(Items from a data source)
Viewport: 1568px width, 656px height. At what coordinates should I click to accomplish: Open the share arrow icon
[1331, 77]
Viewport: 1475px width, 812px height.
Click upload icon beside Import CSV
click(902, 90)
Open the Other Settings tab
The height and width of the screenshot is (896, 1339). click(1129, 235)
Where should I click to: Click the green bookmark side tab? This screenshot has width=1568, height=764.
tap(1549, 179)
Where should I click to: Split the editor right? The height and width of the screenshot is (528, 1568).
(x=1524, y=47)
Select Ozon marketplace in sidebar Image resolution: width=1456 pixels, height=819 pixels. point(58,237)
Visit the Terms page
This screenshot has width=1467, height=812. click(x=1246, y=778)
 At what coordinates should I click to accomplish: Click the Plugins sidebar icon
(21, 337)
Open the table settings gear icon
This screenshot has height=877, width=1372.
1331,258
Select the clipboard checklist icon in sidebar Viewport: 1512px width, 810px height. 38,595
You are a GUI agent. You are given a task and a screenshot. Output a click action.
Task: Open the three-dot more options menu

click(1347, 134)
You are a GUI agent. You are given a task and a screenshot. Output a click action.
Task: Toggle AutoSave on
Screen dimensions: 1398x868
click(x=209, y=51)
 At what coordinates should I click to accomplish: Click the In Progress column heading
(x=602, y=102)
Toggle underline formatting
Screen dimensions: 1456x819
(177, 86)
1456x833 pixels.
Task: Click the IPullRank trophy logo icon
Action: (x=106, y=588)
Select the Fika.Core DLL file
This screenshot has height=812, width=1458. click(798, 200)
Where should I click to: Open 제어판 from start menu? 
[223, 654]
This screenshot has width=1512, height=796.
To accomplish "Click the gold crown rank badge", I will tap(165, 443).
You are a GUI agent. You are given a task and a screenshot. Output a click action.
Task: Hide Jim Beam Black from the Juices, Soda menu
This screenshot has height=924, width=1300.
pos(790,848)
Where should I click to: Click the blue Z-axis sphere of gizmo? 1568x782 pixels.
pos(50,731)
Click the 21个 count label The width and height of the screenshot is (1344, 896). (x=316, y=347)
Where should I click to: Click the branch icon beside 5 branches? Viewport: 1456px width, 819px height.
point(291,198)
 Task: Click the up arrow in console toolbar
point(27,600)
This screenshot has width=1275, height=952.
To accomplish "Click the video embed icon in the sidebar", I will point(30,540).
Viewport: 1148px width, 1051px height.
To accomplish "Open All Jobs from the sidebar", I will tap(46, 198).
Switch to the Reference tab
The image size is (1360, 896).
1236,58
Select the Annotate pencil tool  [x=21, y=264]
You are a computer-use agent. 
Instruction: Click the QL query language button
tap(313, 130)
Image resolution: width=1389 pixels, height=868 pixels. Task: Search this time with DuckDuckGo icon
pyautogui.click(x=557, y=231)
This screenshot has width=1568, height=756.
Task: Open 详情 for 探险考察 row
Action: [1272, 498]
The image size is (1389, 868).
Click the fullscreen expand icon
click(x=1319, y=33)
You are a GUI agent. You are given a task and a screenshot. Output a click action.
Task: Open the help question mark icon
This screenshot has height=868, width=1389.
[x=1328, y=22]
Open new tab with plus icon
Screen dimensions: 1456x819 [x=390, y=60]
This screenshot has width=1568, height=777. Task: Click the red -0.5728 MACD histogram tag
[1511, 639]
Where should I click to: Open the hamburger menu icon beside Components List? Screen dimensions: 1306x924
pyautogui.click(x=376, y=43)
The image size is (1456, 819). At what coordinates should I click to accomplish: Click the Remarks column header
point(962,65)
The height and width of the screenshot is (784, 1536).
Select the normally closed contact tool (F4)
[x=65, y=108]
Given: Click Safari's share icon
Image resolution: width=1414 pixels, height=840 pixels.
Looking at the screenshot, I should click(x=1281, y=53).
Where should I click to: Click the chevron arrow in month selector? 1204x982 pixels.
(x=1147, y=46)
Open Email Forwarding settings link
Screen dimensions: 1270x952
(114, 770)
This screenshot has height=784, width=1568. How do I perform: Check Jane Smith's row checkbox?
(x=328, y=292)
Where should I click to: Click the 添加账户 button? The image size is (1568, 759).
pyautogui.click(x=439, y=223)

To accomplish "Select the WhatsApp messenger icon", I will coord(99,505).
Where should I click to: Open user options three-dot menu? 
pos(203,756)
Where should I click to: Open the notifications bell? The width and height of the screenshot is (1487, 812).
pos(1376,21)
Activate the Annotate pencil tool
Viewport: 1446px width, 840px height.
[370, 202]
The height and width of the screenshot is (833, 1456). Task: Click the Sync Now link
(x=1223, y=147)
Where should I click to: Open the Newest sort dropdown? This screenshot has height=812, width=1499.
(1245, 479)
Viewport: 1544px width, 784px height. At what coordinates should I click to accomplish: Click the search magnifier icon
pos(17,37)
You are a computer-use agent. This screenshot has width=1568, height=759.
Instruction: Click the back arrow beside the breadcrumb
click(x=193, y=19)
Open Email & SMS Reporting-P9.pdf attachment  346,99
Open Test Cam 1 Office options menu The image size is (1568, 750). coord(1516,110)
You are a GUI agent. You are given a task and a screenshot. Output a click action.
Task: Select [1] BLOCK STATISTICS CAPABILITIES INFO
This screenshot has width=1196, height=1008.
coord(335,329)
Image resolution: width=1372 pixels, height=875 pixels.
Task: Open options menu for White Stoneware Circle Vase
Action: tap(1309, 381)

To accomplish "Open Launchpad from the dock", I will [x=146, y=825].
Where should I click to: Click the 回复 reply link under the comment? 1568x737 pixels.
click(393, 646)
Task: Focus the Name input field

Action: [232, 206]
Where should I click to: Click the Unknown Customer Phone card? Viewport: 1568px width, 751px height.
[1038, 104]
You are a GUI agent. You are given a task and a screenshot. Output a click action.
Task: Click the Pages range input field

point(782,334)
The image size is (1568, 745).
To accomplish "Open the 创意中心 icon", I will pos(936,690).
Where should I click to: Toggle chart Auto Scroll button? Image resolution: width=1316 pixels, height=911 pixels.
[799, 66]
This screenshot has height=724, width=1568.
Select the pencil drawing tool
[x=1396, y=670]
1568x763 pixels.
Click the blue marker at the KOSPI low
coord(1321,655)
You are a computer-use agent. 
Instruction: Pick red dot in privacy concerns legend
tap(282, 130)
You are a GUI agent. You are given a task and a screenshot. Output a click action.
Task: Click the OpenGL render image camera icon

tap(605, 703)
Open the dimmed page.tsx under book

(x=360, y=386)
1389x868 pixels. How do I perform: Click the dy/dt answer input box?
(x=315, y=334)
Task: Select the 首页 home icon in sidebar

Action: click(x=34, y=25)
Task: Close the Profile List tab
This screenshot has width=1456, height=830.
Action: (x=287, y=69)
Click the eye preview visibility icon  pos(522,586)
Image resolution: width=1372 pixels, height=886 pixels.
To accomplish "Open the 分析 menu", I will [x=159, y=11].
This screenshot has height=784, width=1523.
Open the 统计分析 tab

- _YOUR INSTRUCTIONS_
Please retype the data above exactly, including every line.

- _EXPECTED ANSWER_
Viewport: 1568px width, 656px height. At what coordinates should I click to accomplish: Open the share arrow icon
[1331, 77]
Viewport: 1475px width, 812px height.
Click upload icon beside Import CSV
click(902, 90)
Open the Other Settings tab
The height and width of the screenshot is (896, 1339). click(1129, 235)
Where should I click to: Click the green bookmark side tab? This screenshot has width=1568, height=764.
tap(1549, 179)
Where should I click to: Split the editor right? The height and width of the screenshot is (528, 1568).
(x=1524, y=47)
Select Ozon marketplace in sidebar Image resolution: width=1456 pixels, height=819 pixels. point(58,237)
Visit the Terms page
This screenshot has width=1467, height=812. click(x=1246, y=778)
 At what coordinates should I click to accomplish: Click the Plugins sidebar icon
(21, 337)
Open the table settings gear icon
This screenshot has height=877, width=1372.
1331,258
Select the clipboard checklist icon in sidebar Viewport: 1512px width, 810px height. 38,595
You are a GUI agent. You are given a task and a screenshot. Output a click action.
Task: Open the three-dot more options menu

click(1347, 134)
You are a GUI agent. You are given a task and a screenshot. Output a click action.
Task: Toggle AutoSave on
Screen dimensions: 1398x868
click(x=209, y=51)
 At what coordinates should I click to accomplish: Click the In Progress column heading
(x=602, y=102)
Toggle underline formatting
Screen dimensions: 1456x819
(177, 86)
1456x833 pixels.
Task: Click the IPullRank trophy logo icon
Action: (x=106, y=588)
Select the Fika.Core DLL file
This screenshot has height=812, width=1458. click(798, 200)
Where should I click to: Open 제어판 from start menu? 
[223, 654]
This screenshot has width=1512, height=796.
To accomplish "Click the gold crown rank badge", I will tap(165, 443).
You are a GUI agent. You are given a task and a screenshot. Output a click action.
Task: Hide Jim Beam Black from the Juices, Soda menu
This screenshot has height=924, width=1300.
pos(790,848)
Where should I click to: Click the blue Z-axis sphere of gizmo? 1568x782 pixels.
pos(50,731)
Click the 21个 count label The width and height of the screenshot is (1344, 896). (x=316, y=347)
Where should I click to: Click the branch icon beside 5 branches? Viewport: 1456px width, 819px height.
point(291,198)
 Task: Click the up arrow in console toolbar
point(27,600)
This screenshot has width=1275, height=952.
To accomplish "Click the video embed icon in the sidebar", I will point(30,540).
Viewport: 1148px width, 1051px height.
To accomplish "Open All Jobs from the sidebar", I will tap(46, 198).
Switch to the Reference tab
The image size is (1360, 896).
1236,58
Select the Annotate pencil tool  [x=21, y=264]
You are a computer-use agent. 
Instruction: Click the QL query language button
tap(313, 130)
Image resolution: width=1389 pixels, height=868 pixels. Task: Search this time with DuckDuckGo icon
pyautogui.click(x=557, y=231)
This screenshot has width=1568, height=756.
Task: Open 详情 for 探险考察 row
Action: [1272, 498]
The image size is (1389, 868).
Click the fullscreen expand icon
click(x=1319, y=33)
You are a GUI agent. You are given a task and a screenshot. Output a click action.
Task: Open the help question mark icon
This screenshot has height=868, width=1389.
[x=1328, y=22]
Open new tab with plus icon
Screen dimensions: 1456x819 [x=390, y=60]
This screenshot has width=1568, height=777. Task: Click the red -0.5728 MACD histogram tag
[1511, 639]
Where should I click to: Open the hamburger menu icon beside Components List? Screen dimensions: 1306x924
pyautogui.click(x=376, y=43)
The image size is (1456, 819). At what coordinates should I click to accomplish: Click the Remarks column header
point(962,65)
The height and width of the screenshot is (784, 1536).
Select the normally closed contact tool (F4)
[x=65, y=108]
Given: Click Safari's share icon
Image resolution: width=1414 pixels, height=840 pixels.
Looking at the screenshot, I should click(x=1281, y=53).
Where should I click to: Click the chevron arrow in month selector? 1204x982 pixels.
(x=1147, y=46)
Open Email Forwarding settings link
Screen dimensions: 1270x952
(114, 770)
This screenshot has height=784, width=1568. How do I perform: Check Jane Smith's row checkbox?
(x=328, y=292)
Where should I click to: Click the 添加账户 button? The image size is (1568, 759).
pyautogui.click(x=439, y=223)

To accomplish "Select the WhatsApp messenger icon", I will coord(99,505).
Where should I click to: Open user options three-dot menu? 
pos(203,756)
Where should I click to: Open the notifications bell? The width and height of the screenshot is (1487, 812).
pos(1376,21)
Activate the Annotate pencil tool
Viewport: 1446px width, 840px height.
[370, 202]
The height and width of the screenshot is (833, 1456). Task: Click the Sync Now link
(x=1223, y=147)
Where should I click to: Open the Newest sort dropdown? This screenshot has height=812, width=1499.
(1245, 479)
Viewport: 1544px width, 784px height. At what coordinates should I click to accomplish: Click the search magnifier icon
pos(17,37)
You are a computer-use agent. This screenshot has width=1568, height=759.
Instruction: Click the back arrow beside the breadcrumb
click(x=193, y=19)
Open Email & SMS Reporting-P9.pdf attachment  346,99
Open Test Cam 1 Office options menu The image size is (1568, 750). coord(1516,110)
You are a GUI agent. You are given a task and a screenshot. Output a click action.
Task: Select [1] BLOCK STATISTICS CAPABILITIES INFO
This screenshot has width=1196, height=1008.
coord(335,329)
Image resolution: width=1372 pixels, height=875 pixels.
Task: Open options menu for White Stoneware Circle Vase
Action: tap(1309, 381)

To accomplish "Open Launchpad from the dock", I will [x=146, y=825].
Where should I click to: Click the 回复 reply link under the comment? 1568x737 pixels.
click(393, 646)
Task: Focus the Name input field

Action: [232, 206]
Where should I click to: Click the Unknown Customer Phone card? Viewport: 1568px width, 751px height.
[1038, 104]
You are a GUI agent. You are given a task and a screenshot. Output a click action.
Task: Click the Pages range input field

point(782,334)
The image size is (1568, 745).
To accomplish "Open the 创意中心 icon", I will pos(936,690).
Where should I click to: Toggle chart Auto Scroll button? Image resolution: width=1316 pixels, height=911 pixels.
[799, 66]
This screenshot has height=724, width=1568.
Select the pencil drawing tool
[x=1396, y=670]
1568x763 pixels.
Click the blue marker at the KOSPI low
coord(1321,655)
You are a computer-use agent. 
Instruction: Pick red dot in privacy concerns legend
tap(282, 130)
You are a GUI agent. You are given a task and a screenshot. Output a click action.
Task: Click the OpenGL render image camera icon

tap(605, 703)
Open the dimmed page.tsx under book

(x=360, y=386)
1389x868 pixels. How do I perform: Click the dy/dt answer input box?
(x=315, y=334)
Task: Select the 首页 home icon in sidebar

Action: click(x=34, y=25)
Task: Close the Profile List tab
This screenshot has width=1456, height=830.
Action: (x=287, y=69)
Click the eye preview visibility icon  pos(522,586)
Image resolution: width=1372 pixels, height=886 pixels.
To accomplish "Open the 分析 menu", I will [x=159, y=11].
This screenshot has height=784, width=1523.
Open the 统计分析 tab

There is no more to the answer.